What to do — All lines containing the string "below" must be copied from the entries.

Given records —
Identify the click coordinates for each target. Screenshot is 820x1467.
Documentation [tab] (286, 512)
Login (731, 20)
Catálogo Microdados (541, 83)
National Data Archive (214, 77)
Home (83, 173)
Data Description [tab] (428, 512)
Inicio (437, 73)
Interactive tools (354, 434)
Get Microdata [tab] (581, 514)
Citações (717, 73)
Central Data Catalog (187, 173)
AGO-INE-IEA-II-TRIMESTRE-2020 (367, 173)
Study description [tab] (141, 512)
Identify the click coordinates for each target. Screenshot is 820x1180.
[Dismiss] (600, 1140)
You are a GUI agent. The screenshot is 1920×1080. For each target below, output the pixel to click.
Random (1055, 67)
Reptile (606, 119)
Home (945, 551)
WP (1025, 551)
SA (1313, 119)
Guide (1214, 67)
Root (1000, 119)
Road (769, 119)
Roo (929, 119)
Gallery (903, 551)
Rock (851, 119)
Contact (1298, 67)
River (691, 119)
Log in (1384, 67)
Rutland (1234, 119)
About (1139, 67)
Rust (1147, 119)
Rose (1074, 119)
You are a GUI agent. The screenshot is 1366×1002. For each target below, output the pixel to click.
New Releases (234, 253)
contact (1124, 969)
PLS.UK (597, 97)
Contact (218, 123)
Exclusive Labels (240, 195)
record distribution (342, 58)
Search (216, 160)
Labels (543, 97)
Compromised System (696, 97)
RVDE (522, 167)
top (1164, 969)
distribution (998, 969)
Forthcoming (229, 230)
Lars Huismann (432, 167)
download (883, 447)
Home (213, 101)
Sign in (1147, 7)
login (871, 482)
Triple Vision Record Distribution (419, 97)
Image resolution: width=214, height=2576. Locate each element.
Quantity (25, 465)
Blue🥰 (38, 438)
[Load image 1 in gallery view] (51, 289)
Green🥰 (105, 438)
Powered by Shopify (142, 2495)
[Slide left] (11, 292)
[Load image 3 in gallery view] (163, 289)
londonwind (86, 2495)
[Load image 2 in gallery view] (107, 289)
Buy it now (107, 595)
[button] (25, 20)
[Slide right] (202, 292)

The completed task —
You are a GUI agent. The screenshot is 1920×1080. For each target below, output the pixel to click.
You are a GUI agent. The screenshot is 1366×1002. For each target below, output the pixel to click.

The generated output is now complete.